* _Brief_: Print all entries word for word.

* _Entries provided_:

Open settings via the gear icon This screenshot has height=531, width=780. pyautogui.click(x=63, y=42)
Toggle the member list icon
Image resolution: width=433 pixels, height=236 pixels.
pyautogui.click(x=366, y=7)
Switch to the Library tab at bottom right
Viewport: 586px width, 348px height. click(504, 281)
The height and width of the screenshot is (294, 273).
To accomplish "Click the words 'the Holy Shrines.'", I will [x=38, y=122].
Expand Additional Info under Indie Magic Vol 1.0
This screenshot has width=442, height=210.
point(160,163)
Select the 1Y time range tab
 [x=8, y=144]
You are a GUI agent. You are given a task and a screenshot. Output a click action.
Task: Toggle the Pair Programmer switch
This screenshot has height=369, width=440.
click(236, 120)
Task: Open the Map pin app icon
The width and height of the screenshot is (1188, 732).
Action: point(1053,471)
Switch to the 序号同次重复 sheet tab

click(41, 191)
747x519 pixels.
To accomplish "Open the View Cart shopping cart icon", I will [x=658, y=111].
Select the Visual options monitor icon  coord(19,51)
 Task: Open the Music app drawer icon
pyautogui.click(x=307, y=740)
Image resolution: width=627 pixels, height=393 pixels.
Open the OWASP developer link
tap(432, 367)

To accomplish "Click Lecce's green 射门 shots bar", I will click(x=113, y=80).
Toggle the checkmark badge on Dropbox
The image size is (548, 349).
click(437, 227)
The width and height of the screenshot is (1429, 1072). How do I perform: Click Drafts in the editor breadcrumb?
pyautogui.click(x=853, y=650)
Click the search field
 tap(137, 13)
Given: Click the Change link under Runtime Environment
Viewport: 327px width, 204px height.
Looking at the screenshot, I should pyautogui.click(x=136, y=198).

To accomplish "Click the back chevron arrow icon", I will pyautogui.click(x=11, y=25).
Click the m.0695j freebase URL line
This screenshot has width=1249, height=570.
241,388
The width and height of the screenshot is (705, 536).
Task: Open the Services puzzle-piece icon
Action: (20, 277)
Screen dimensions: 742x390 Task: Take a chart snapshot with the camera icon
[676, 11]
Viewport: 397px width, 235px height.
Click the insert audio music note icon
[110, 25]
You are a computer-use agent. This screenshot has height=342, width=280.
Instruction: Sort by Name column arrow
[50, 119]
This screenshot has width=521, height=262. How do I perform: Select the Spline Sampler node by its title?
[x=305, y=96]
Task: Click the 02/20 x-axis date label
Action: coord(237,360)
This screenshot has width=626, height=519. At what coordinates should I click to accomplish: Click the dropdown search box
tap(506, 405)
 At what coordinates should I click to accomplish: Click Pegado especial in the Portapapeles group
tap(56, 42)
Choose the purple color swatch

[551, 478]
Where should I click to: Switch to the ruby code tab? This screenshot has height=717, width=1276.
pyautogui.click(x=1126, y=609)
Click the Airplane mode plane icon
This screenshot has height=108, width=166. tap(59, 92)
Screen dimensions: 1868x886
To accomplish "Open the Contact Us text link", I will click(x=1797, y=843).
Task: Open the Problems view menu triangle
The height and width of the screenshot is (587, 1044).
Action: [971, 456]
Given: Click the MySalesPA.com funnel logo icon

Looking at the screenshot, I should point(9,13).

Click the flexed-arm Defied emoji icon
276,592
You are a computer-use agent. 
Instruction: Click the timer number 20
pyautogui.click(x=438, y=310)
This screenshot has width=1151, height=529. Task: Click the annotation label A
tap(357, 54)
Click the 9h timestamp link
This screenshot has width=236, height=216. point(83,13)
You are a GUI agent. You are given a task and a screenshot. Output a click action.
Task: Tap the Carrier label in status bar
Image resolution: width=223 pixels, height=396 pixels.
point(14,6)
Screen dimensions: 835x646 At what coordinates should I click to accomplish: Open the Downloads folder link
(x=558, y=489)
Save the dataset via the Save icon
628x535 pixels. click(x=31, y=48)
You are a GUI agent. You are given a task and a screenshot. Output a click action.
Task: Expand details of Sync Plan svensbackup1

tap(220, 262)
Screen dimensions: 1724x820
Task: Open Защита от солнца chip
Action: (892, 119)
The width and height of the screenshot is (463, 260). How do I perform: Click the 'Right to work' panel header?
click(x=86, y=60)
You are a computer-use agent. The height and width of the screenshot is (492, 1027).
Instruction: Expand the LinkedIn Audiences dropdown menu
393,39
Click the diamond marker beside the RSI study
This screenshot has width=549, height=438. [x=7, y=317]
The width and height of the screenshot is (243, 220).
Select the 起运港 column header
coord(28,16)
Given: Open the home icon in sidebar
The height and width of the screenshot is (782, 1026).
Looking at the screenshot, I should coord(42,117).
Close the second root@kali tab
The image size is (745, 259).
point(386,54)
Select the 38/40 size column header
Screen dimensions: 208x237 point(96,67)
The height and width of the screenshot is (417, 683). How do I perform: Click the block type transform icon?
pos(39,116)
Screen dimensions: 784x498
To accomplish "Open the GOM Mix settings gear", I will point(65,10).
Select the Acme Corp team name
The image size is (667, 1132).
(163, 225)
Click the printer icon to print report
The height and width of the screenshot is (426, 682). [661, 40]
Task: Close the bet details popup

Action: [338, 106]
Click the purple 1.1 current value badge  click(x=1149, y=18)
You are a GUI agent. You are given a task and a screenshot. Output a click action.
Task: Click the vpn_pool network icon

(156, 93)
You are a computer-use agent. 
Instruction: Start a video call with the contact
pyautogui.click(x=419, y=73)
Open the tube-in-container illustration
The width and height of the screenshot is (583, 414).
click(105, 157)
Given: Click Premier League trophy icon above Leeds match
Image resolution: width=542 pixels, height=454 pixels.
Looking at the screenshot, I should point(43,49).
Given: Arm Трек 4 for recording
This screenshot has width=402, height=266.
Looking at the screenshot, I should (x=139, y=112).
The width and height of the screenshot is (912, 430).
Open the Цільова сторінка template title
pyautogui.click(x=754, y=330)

* _Solution for this task_:
Open settings via the gear icon This screenshot has height=531, width=780. pyautogui.click(x=63, y=42)
Toggle the member list icon
Image resolution: width=433 pixels, height=236 pixels.
pyautogui.click(x=366, y=7)
Switch to the Library tab at bottom right
Viewport: 586px width, 348px height. click(504, 281)
The height and width of the screenshot is (294, 273).
To accomplish "Click the words 'the Holy Shrines.'", I will [x=38, y=122].
Expand Additional Info under Indie Magic Vol 1.0
This screenshot has width=442, height=210.
point(160,163)
Select the 1Y time range tab
 [x=8, y=144]
You are a GUI agent. You are given a task and a screenshot. Output a click action.
Task: Toggle the Pair Programmer switch
This screenshot has height=369, width=440.
click(236, 120)
Task: Open the Map pin app icon
The width and height of the screenshot is (1188, 732).
Action: point(1053,471)
Switch to the 序号同次重复 sheet tab

click(41, 191)
747x519 pixels.
To accomplish "Open the View Cart shopping cart icon", I will [x=658, y=111].
Select the Visual options monitor icon  coord(19,51)
 Task: Open the Music app drawer icon
pyautogui.click(x=307, y=740)
Image resolution: width=627 pixels, height=393 pixels.
Open the OWASP developer link
tap(432, 367)

To accomplish "Click Lecce's green 射门 shots bar", I will click(x=113, y=80).
Toggle the checkmark badge on Dropbox
The image size is (548, 349).
click(437, 227)
The width and height of the screenshot is (1429, 1072). How do I perform: Click Drafts in the editor breadcrumb?
pyautogui.click(x=853, y=650)
Click the search field
 tap(137, 13)
Given: Click the Change link under Runtime Environment
Viewport: 327px width, 204px height.
Looking at the screenshot, I should pyautogui.click(x=136, y=198).

To accomplish "Click the back chevron arrow icon", I will pyautogui.click(x=11, y=25).
Click the m.0695j freebase URL line
This screenshot has width=1249, height=570.
241,388
The width and height of the screenshot is (705, 536).
Task: Open the Services puzzle-piece icon
Action: (20, 277)
Screen dimensions: 742x390 Task: Take a chart snapshot with the camera icon
[676, 11]
Viewport: 397px width, 235px height.
Click the insert audio music note icon
[110, 25]
You are a computer-use agent. This screenshot has height=342, width=280.
Instruction: Sort by Name column arrow
[50, 119]
This screenshot has width=521, height=262. How do I perform: Select the Spline Sampler node by its title?
[x=305, y=96]
Task: Click the 02/20 x-axis date label
Action: coord(237,360)
This screenshot has width=626, height=519. At what coordinates should I click to accomplish: Click the dropdown search box
tap(506, 405)
 At what coordinates should I click to accomplish: Click Pegado especial in the Portapapeles group
tap(56, 42)
Choose the purple color swatch

[551, 478]
Where should I click to: Switch to the ruby code tab? This screenshot has height=717, width=1276.
pyautogui.click(x=1126, y=609)
Click the Airplane mode plane icon
This screenshot has height=108, width=166. tap(59, 92)
Screen dimensions: 1868x886
To accomplish "Open the Contact Us text link", I will click(x=1797, y=843).
Task: Open the Problems view menu triangle
The height and width of the screenshot is (587, 1044).
Action: [971, 456]
Given: Click the MySalesPA.com funnel logo icon

Looking at the screenshot, I should point(9,13).

Click the flexed-arm Defied emoji icon
276,592
You are a computer-use agent. 
Instruction: Click the timer number 20
pyautogui.click(x=438, y=310)
This screenshot has width=1151, height=529. Task: Click the annotation label A
tap(357, 54)
Click the 9h timestamp link
This screenshot has width=236, height=216. point(83,13)
You are a GUI agent. You are given a task and a screenshot. Output a click action.
Task: Tap the Carrier label in status bar
Image resolution: width=223 pixels, height=396 pixels.
point(14,6)
Screen dimensions: 835x646 At what coordinates should I click to accomplish: Open the Downloads folder link
(x=558, y=489)
Save the dataset via the Save icon
628x535 pixels. click(x=31, y=48)
You are a GUI agent. You are given a task and a screenshot. Output a click action.
Task: Expand details of Sync Plan svensbackup1

tap(220, 262)
Screen dimensions: 1724x820
Task: Open Защита от солнца chip
Action: (892, 119)
The width and height of the screenshot is (463, 260). How do I perform: Click the 'Right to work' panel header?
click(x=86, y=60)
You are a computer-use agent. The height and width of the screenshot is (492, 1027).
Instruction: Expand the LinkedIn Audiences dropdown menu
393,39
Click the diamond marker beside the RSI study
This screenshot has width=549, height=438. [x=7, y=317]
The width and height of the screenshot is (243, 220).
Select the 起运港 column header
coord(28,16)
Given: Open the home icon in sidebar
The height and width of the screenshot is (782, 1026).
Looking at the screenshot, I should coord(42,117).
Close the second root@kali tab
The image size is (745, 259).
point(386,54)
Select the 38/40 size column header
Screen dimensions: 208x237 point(96,67)
The height and width of the screenshot is (417, 683). How do I perform: Click the block type transform icon?
pos(39,116)
Screen dimensions: 784x498
To accomplish "Open the GOM Mix settings gear", I will point(65,10).
Select the Acme Corp team name
The image size is (667, 1132).
(163, 225)
Click the printer icon to print report
The height and width of the screenshot is (426, 682). [661, 40]
Task: Close the bet details popup

Action: [338, 106]
Click the purple 1.1 current value badge  click(x=1149, y=18)
You are a GUI agent. You are given a task and a screenshot. Output a click action.
Task: Click the vpn_pool network icon

(156, 93)
You are a computer-use agent. 
Instruction: Start a video call with the contact
pyautogui.click(x=419, y=73)
Open the tube-in-container illustration
The width and height of the screenshot is (583, 414).
click(105, 157)
Given: Click Premier League trophy icon above Leeds match
Image resolution: width=542 pixels, height=454 pixels.
Looking at the screenshot, I should point(43,49).
Given: Arm Трек 4 for recording
This screenshot has width=402, height=266.
Looking at the screenshot, I should (x=139, y=112).
The width and height of the screenshot is (912, 430).
Open the Цільова сторінка template title
pyautogui.click(x=754, y=330)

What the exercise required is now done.